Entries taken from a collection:
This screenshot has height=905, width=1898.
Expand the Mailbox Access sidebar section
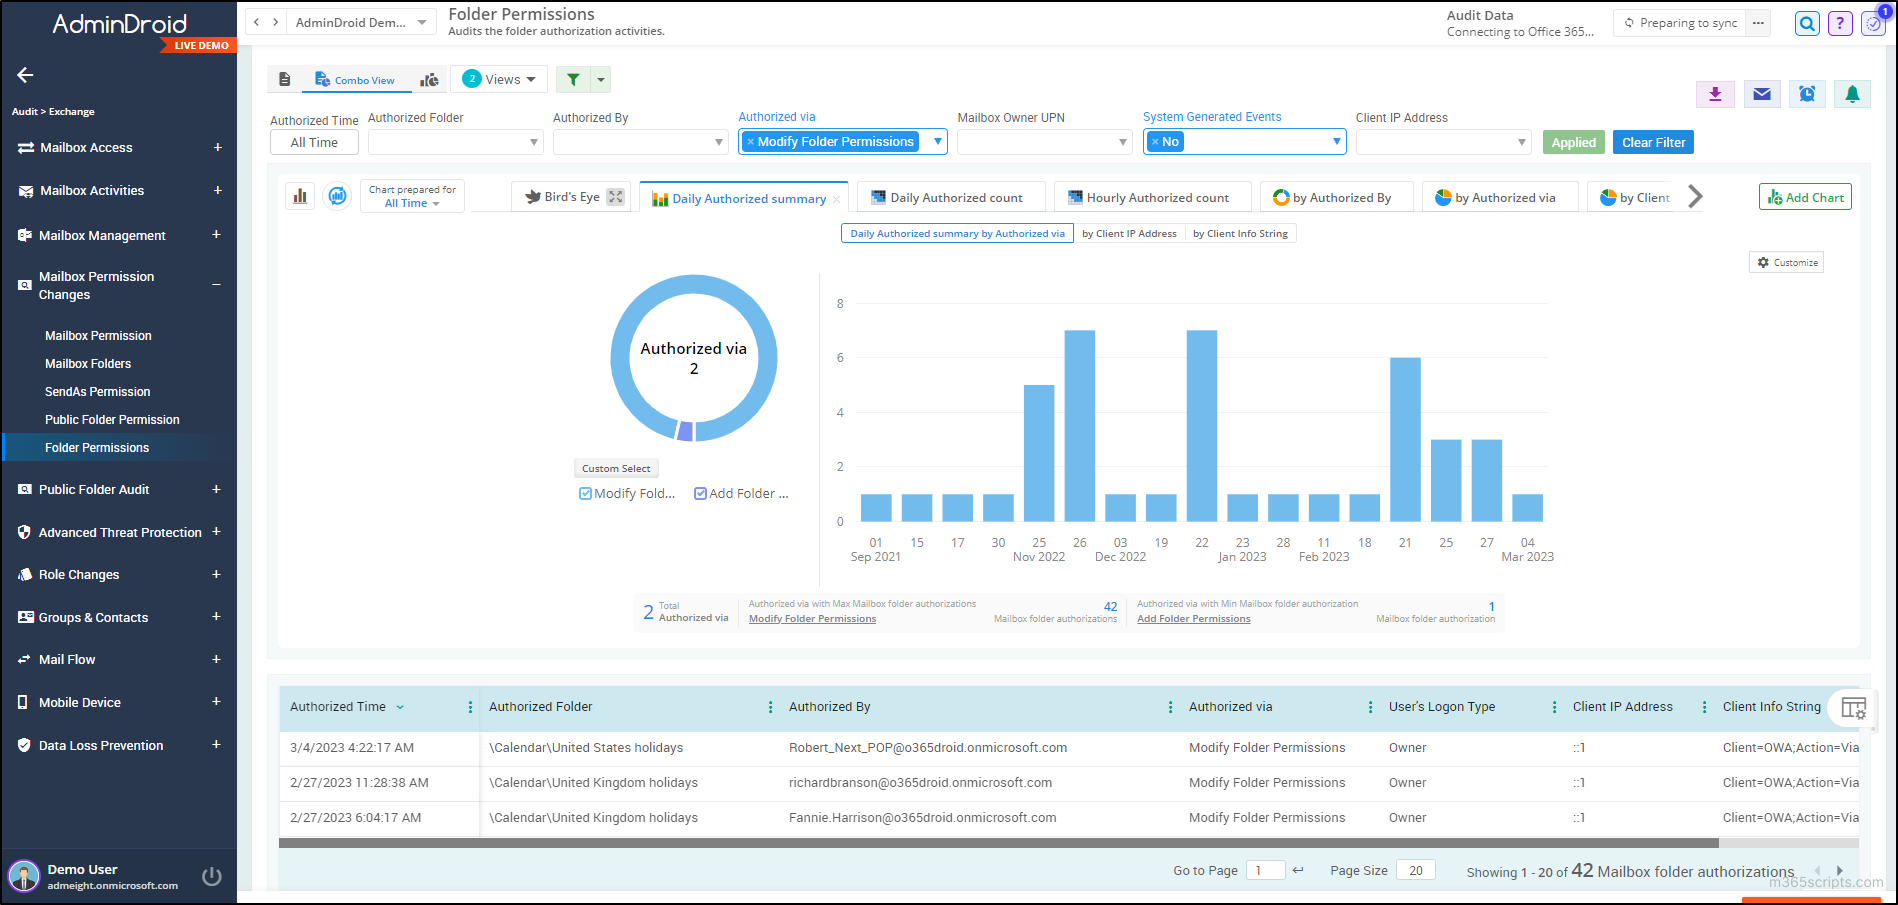[217, 148]
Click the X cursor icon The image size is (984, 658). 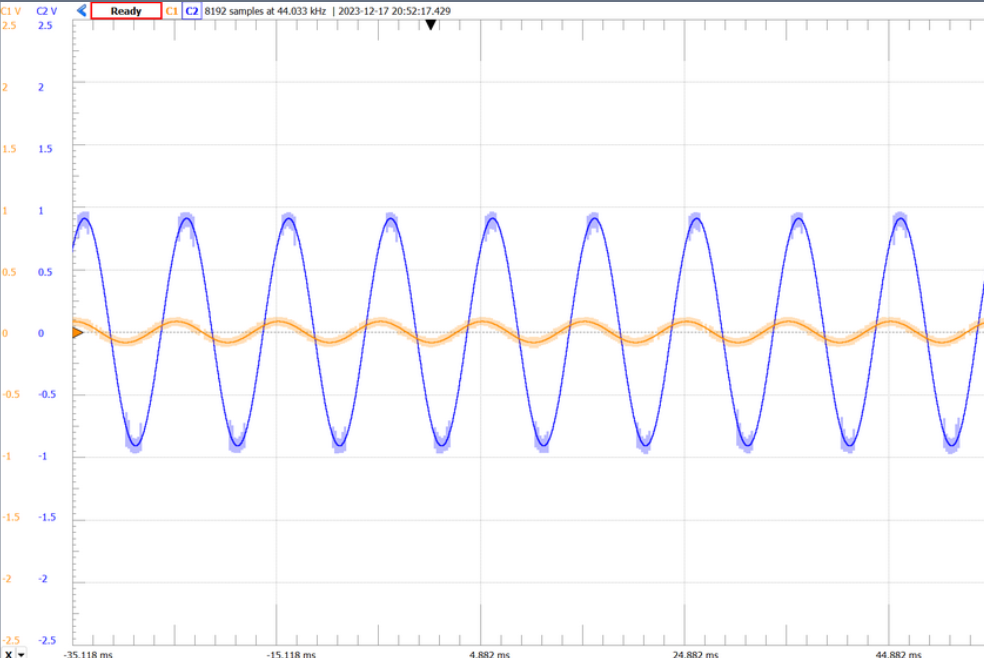[x=8, y=653]
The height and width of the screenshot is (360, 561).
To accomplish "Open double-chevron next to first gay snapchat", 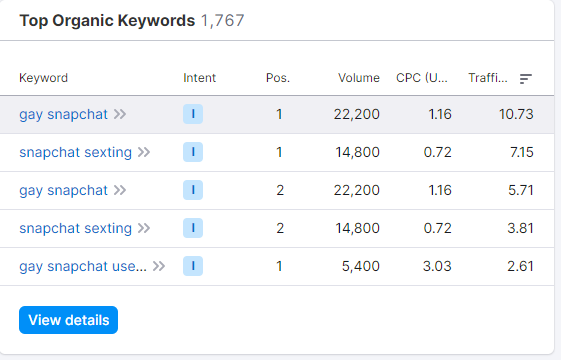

*Request*
List every line of the listing above that contains the word "width".

*Task solution*
This screenshot has height=905, width=1898.
The height and width of the screenshot is (360, 561).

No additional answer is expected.